The first, second and now third wave has made one thing amply clear: the speed of getting the results of the COVID-19 test plays an important role in its diagnosis and treatment. Now, researchers from George Washington (GW) University have made a breakthrough discovery.
The researchers developed a blood test that quickly detects if someone has COVID-19 and predicts how severely the immune system will react to the infection. The study published in 'PLOS One'.
The findings could one day lead to a powerful tool to help doctors determine the best treatment plan for people with COVID-19.
Currently, there is no good way to predict how the immune system will respond to the virus that causes COVID-19 or other disease-causing microbes. The immune response could range from mild symptoms, all the way to critically severe symptoms, which can lead to the intensive care unit or even death.
To understand more about the variation in symptoms and prognosis, the GW researchers sequenced whole blood RNA from COVID-19 patients whose symptoms ranged from asymptomatic to severe. They found visible changes in the cells of people with COVID-19. Their analysis also revealed that COVID-19 severity was associated with an increase in neutrophil activity and a decrease in T-cell activity. Neutrophils and T-cells, both a type of white blood cell, are part of the body's immune system and help fight off infections. In other words, the body's immune system response, as measured by neutrophil activity, signals that there's an infection whether caused by a known, novel, or variant pathogen.
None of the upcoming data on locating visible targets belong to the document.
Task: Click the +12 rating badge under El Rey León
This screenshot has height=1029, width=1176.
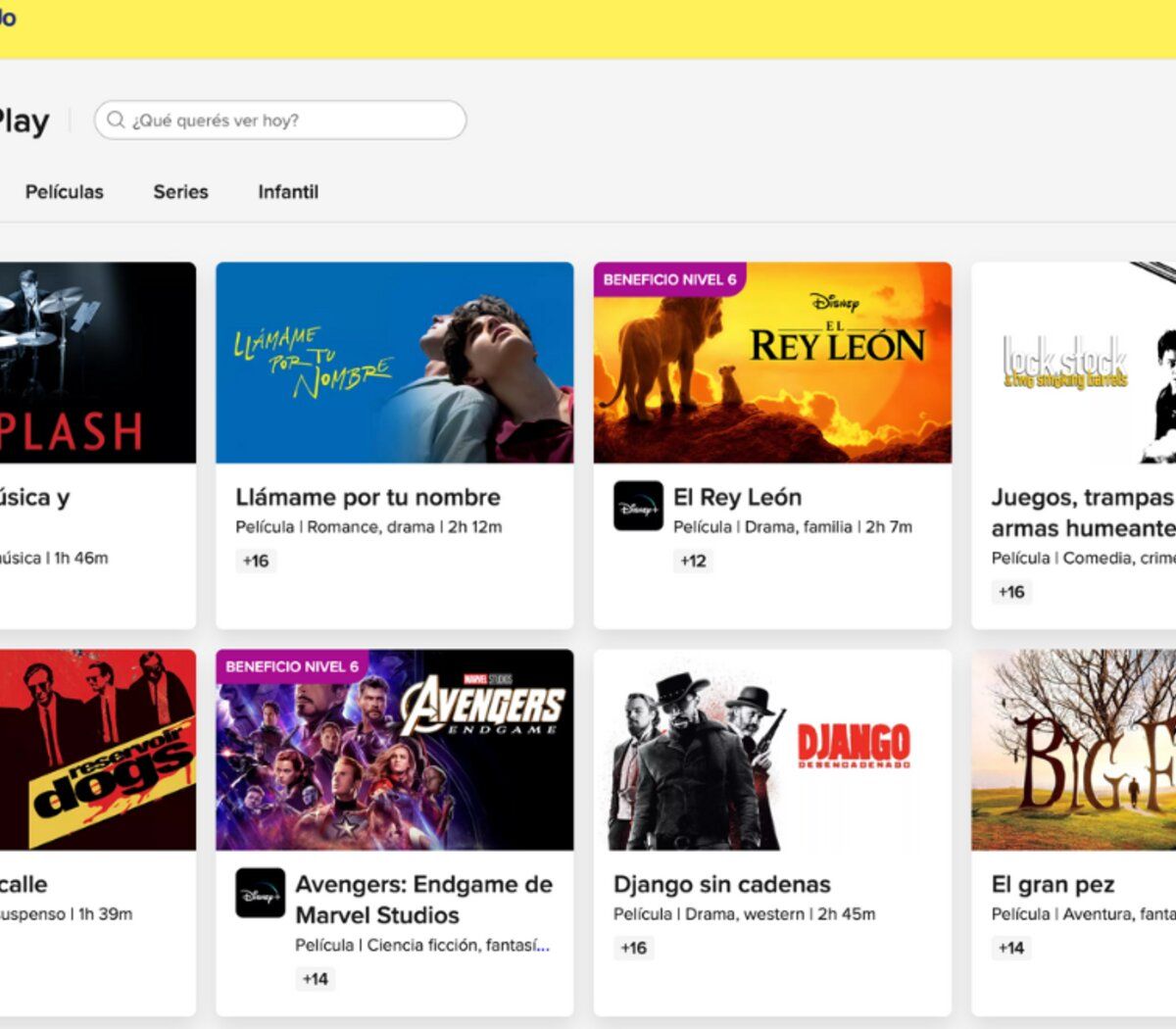Action: 693,561
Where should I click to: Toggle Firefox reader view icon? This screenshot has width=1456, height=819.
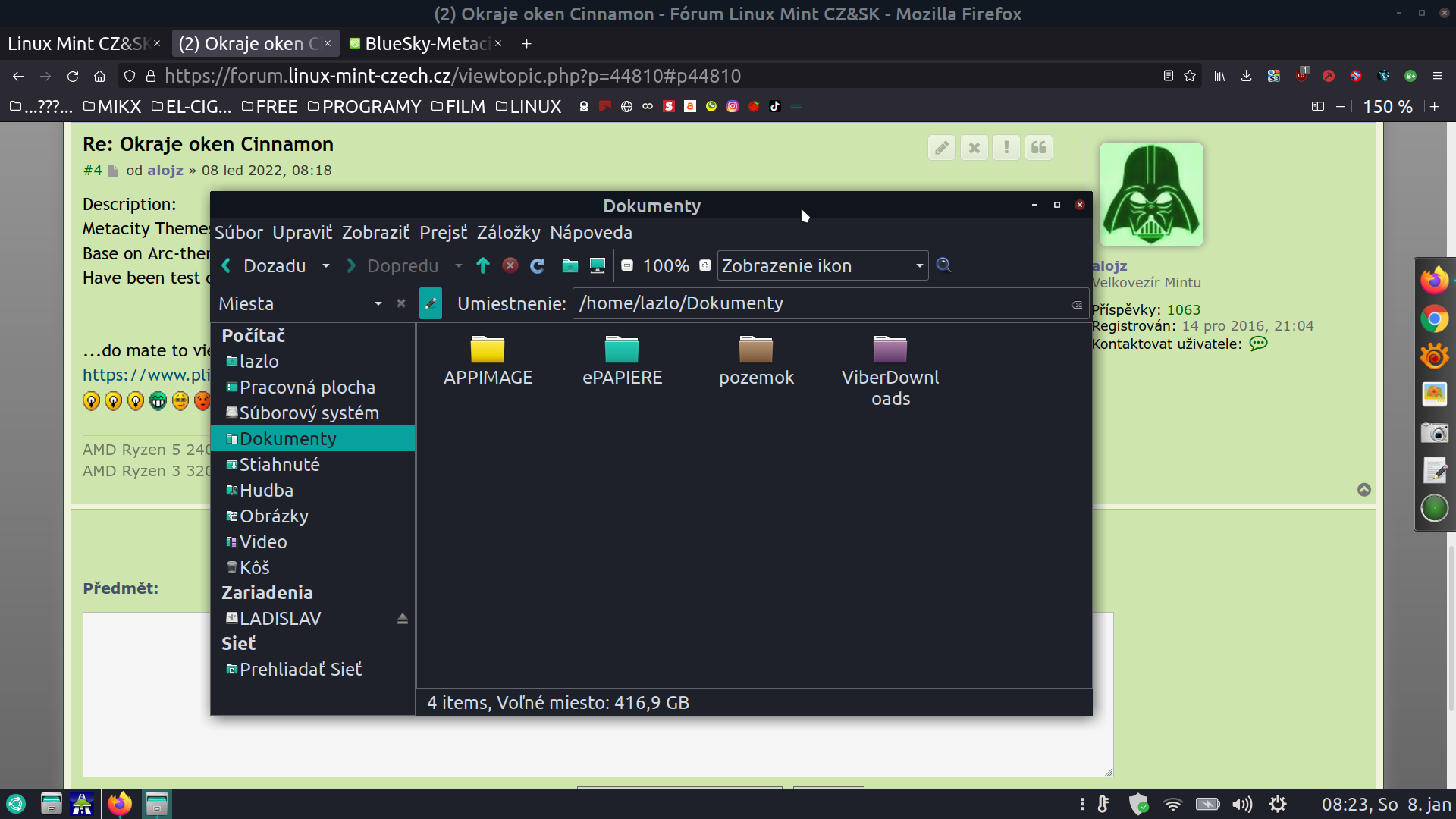[1168, 76]
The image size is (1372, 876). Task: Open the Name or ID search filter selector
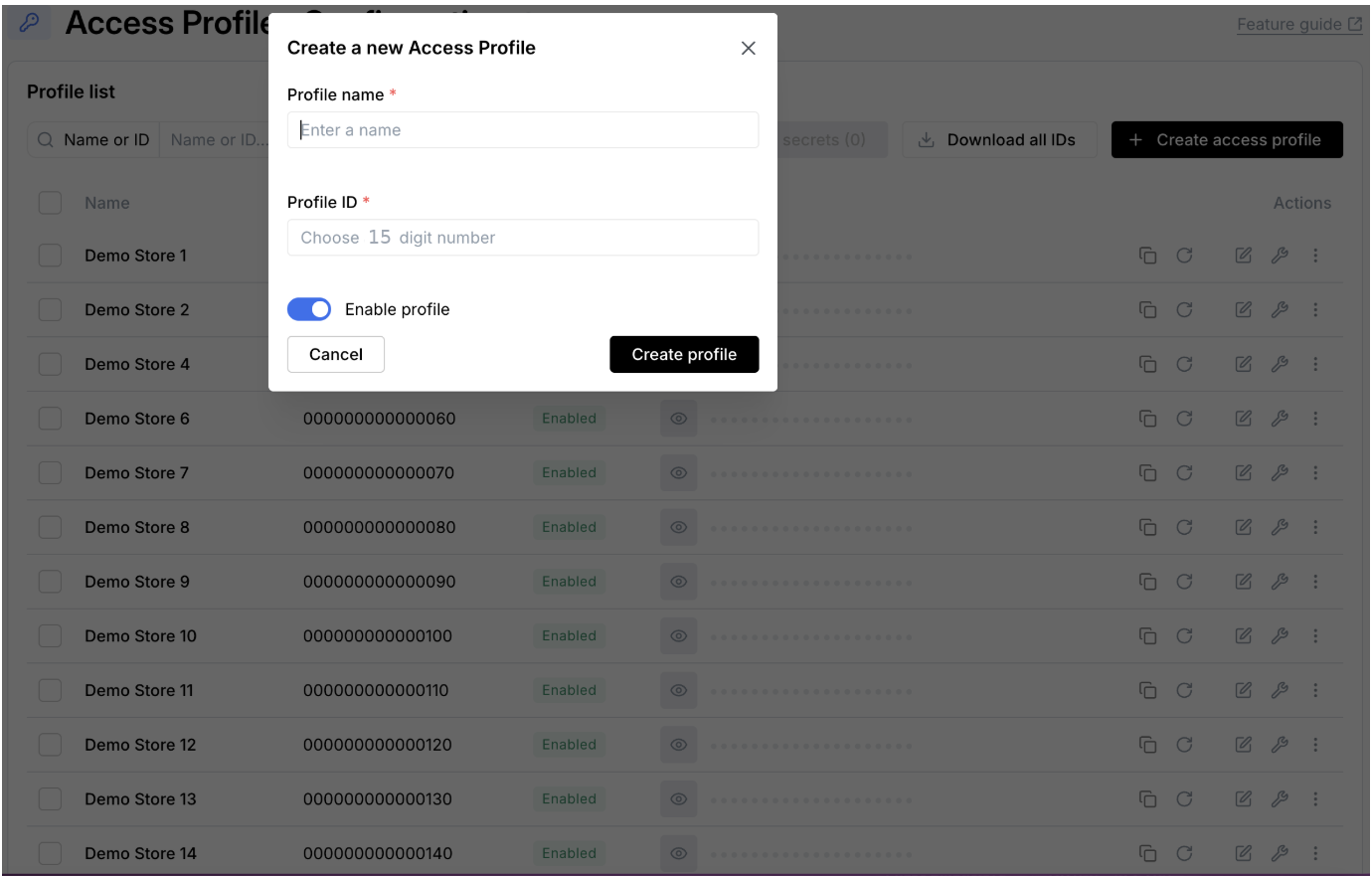tap(94, 140)
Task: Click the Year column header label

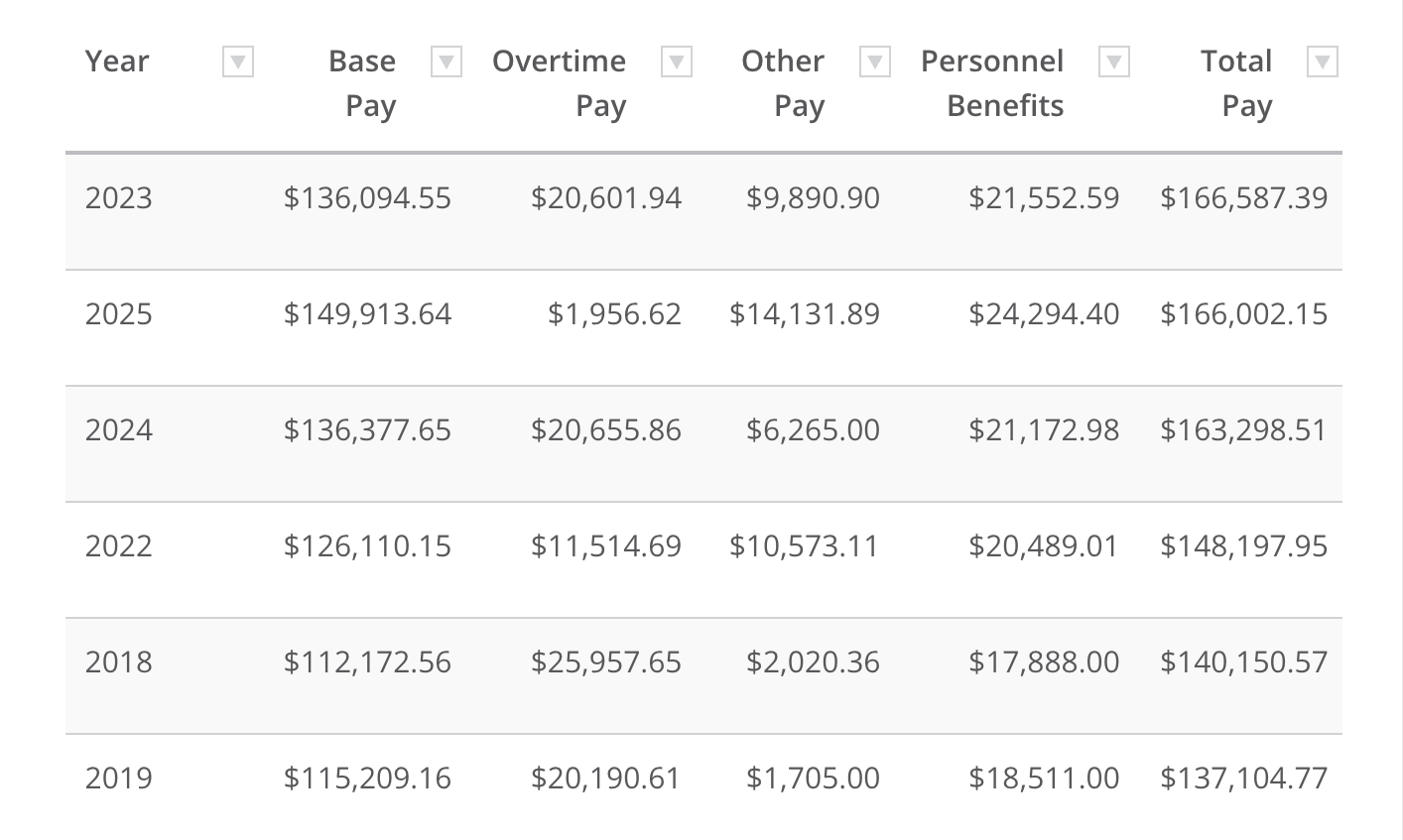Action: 117,61
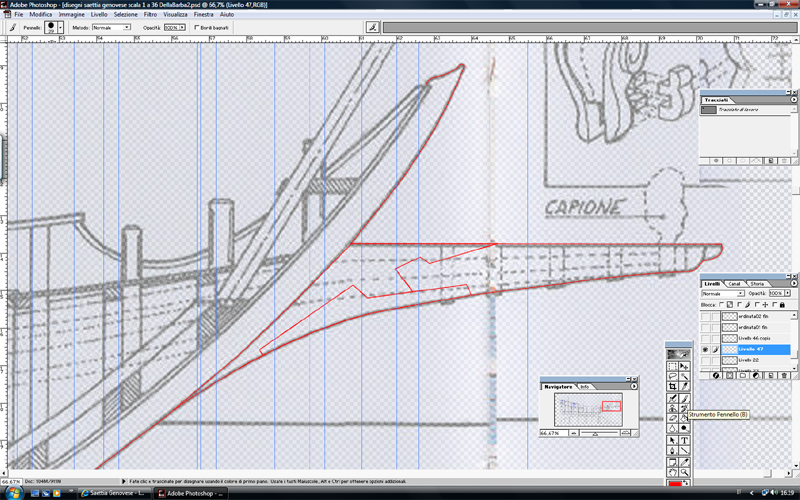This screenshot has width=800, height=500.
Task: Choose the Rectangular Marquee tool
Action: coord(672,367)
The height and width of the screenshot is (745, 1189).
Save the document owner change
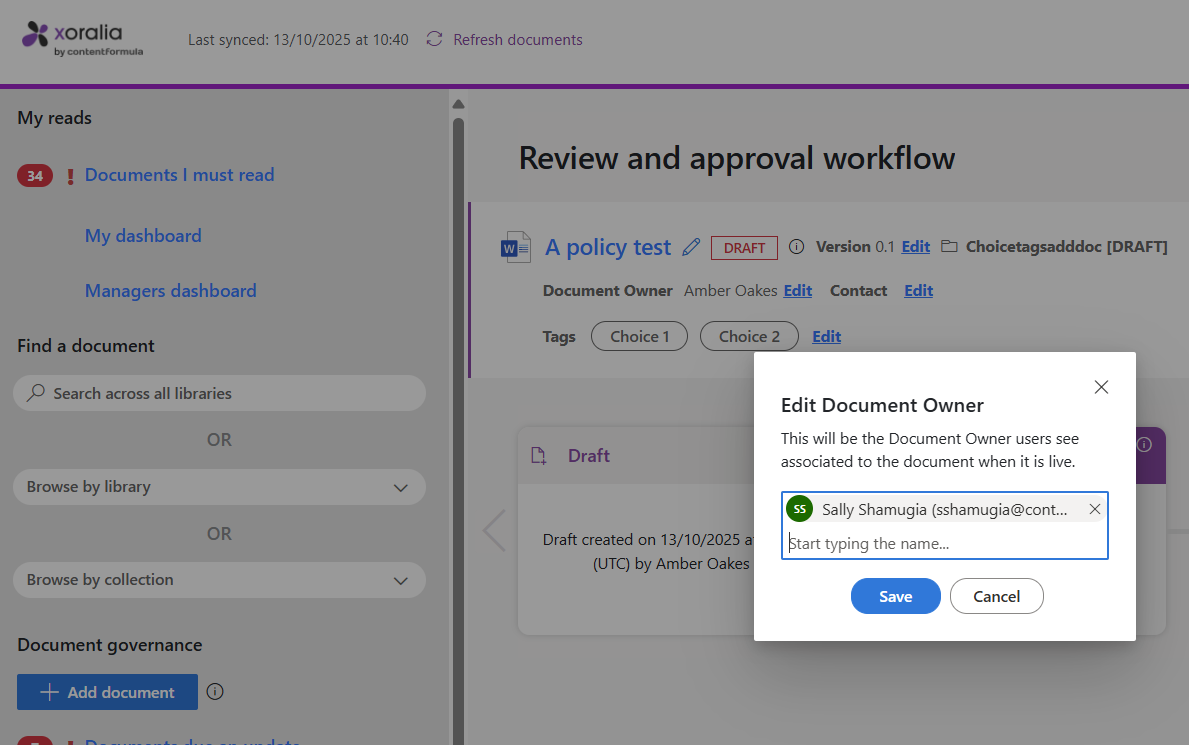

"This test could prove very valuable during the pandemic, especially as variants continue to spread and doctors need to be confident in identifying the problem and providing effective treatment," said Timothy McCaffrey, professor of medicine at GW and lead researcher on the project. "When we sequence whole blood RNA, we're given a fuller, more dynamic picture of what's happening inside the body, and our test helps identify those who need the more aggressive treatments."
Previous research by McCaffrey and others identified RNA biomarkers for infection in patients with inflammatory conditions such as appendicitis and pneumonia. Similar to their more recent findings with COVID patients, when they measured RNA levels in the patients' blood, they detected an increase in neutrophil-related RNAs. When the pandemic hit, McCaffrey and his team pivoted and applied their approach to identifying RNA biomarkers for COVID-19 infection detection and severity. The point-of-care device they've developed and are testing would be able to detect infection from pathogens such as SARS-CoV-2, but would also have other useful applications, according to McCaffrey.
"Beyond the current pandemic, our technique would be able to detect any infection with a high degree of accuracy," he said. "That has applications for all sorts of conditions wherein doctors diagnosing patients need to quickly rule in or rule out whether they are dealing with an infection or something else.
If additional studies proved that the test is effective, the researchers planned to seek an emergency use authorization from the U.S. Food and Drug Administration. Such authorization could take 6 months or longer, but if approved, the test would give clinicians a powerful tool in the fight against this and future pandemics, McCaffrey said.